Berikut ini ringkasan temuan sementara yang berhasil dikumpulkan:
- Total rumah yang terdampak: sekitar 1.200 unit, dengan 350 unit mengalami kerusakan struktural berat.
- Jumlah keluarga yang membutuhkan bantuan segera: sekitar 2.800 keluarga.
- Korban luka-luka ringan: 45 orang, yang telah dirujuk ke fasilitas kesehatan terdekat.
- Petani yang kehilangan lahan tanam: sekitar 150 hektar lahan pertanian terendam.
Tim BPBD juga mencatat bahwa beberapa wilayah masih mengalami pemadaman listrik dan terganggunya jaringan telekomunikasi, yang menyulitkan proses verifikasi data secara real time.
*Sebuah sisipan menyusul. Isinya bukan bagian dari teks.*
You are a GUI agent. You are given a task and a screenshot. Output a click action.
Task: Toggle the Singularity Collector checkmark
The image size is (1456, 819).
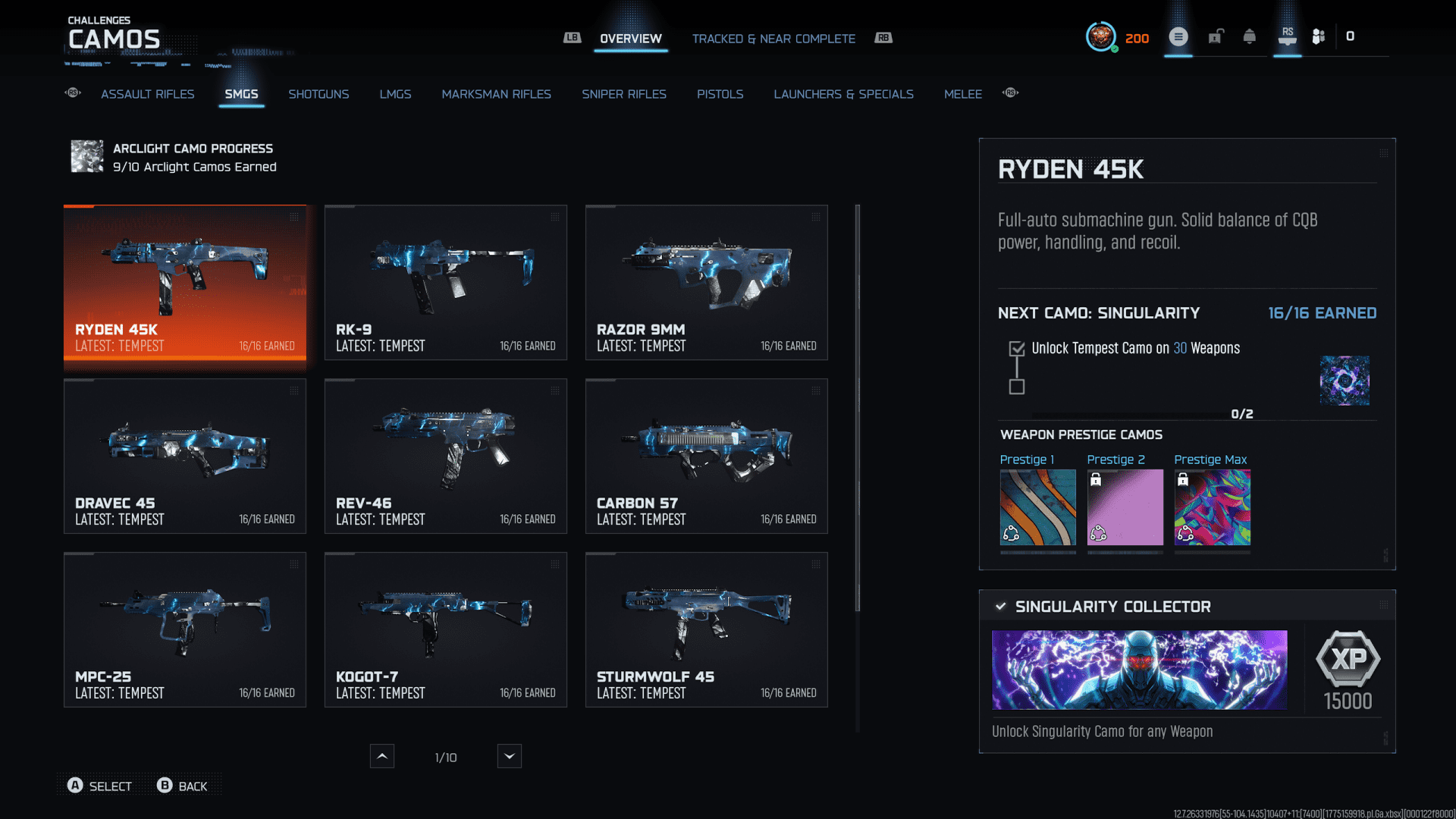point(1001,607)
Untuk mengatasi hal tersebut, mereka menggunakan aplikasi pencatatan berbasis offline yang kemudian akan diunggah ke server pusat setelah koneksi tersedia.
Langkah selanjutnya meliputi:
- Penyebaran tim pendata tambahan ke daerah-daerah yang belum terjangkau.
- Koordinasi dengan Dinas Sosial dan Dinas Kesehatan untuk penyediaan bantuan pangan, sandang, dan obat-obatan.
- Pengumpulan data kerusakan infrastruktur publik, termasuk jalan, jembatan, dan fasilitas umum.
- Penyusunan laporan komprehensif untuk diajukan kepada Pemerintah Provinsi Jawa Barat guna mengamankan alokasi anggaran bantuan.
BPBD Cianjur menegaskan komitmennya untuk menyelesaikan proses pendataan secepat mungkin agar penyaluran bantuan dapat dilakukan secara tepat sasaran. Masyarakat diharapkan untuk melaporkan kondisi terkini melalui posko penanggulangan bencana yang telah dibuka di tiap kecamatan.